> _DATA_
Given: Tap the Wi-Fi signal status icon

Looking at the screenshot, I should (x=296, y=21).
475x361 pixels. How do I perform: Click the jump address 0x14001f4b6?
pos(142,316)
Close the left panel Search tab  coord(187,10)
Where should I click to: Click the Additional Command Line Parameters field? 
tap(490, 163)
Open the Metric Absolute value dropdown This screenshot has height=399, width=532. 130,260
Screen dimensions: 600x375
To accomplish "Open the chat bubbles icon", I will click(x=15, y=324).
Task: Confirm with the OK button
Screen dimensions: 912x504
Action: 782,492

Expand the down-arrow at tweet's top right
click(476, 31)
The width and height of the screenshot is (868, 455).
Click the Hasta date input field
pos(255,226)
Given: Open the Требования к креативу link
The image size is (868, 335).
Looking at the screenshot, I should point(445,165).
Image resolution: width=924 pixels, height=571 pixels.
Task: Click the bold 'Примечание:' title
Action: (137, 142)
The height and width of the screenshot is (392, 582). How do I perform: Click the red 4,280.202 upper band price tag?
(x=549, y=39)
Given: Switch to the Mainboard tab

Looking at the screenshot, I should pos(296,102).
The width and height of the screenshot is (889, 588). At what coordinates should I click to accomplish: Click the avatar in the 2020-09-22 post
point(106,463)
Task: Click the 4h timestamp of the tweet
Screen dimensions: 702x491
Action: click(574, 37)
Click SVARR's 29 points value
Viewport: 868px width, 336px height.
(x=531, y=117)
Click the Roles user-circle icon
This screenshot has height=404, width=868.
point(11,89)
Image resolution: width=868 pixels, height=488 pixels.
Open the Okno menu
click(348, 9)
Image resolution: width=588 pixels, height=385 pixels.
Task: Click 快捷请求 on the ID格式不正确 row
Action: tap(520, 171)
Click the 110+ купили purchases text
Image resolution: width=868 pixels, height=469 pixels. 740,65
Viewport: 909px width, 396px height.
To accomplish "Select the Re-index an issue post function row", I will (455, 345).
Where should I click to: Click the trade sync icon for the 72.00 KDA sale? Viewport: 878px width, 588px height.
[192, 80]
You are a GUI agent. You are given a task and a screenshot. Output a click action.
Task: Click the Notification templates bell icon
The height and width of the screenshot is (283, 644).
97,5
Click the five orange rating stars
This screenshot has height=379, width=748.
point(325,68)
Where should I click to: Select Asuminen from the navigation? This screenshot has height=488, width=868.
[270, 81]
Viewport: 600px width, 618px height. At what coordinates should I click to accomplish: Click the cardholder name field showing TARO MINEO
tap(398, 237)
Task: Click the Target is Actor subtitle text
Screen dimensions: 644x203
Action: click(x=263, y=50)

> _TASK GOAL_
Up to and including the final line of the data above, please copy every line exactly, starting from the one that contains "Click the five orange rating stars".

> _YOUR SOLUTION_
Click the five orange rating stars
This screenshot has height=379, width=748.
point(325,68)
Where should I click to: Select Asuminen from the navigation? This screenshot has height=488, width=868.
[270, 81]
Viewport: 600px width, 618px height. At what coordinates should I click to accomplish: Click the cardholder name field showing TARO MINEO
tap(398, 237)
Task: Click the Target is Actor subtitle text
Screen dimensions: 644x203
Action: click(x=263, y=50)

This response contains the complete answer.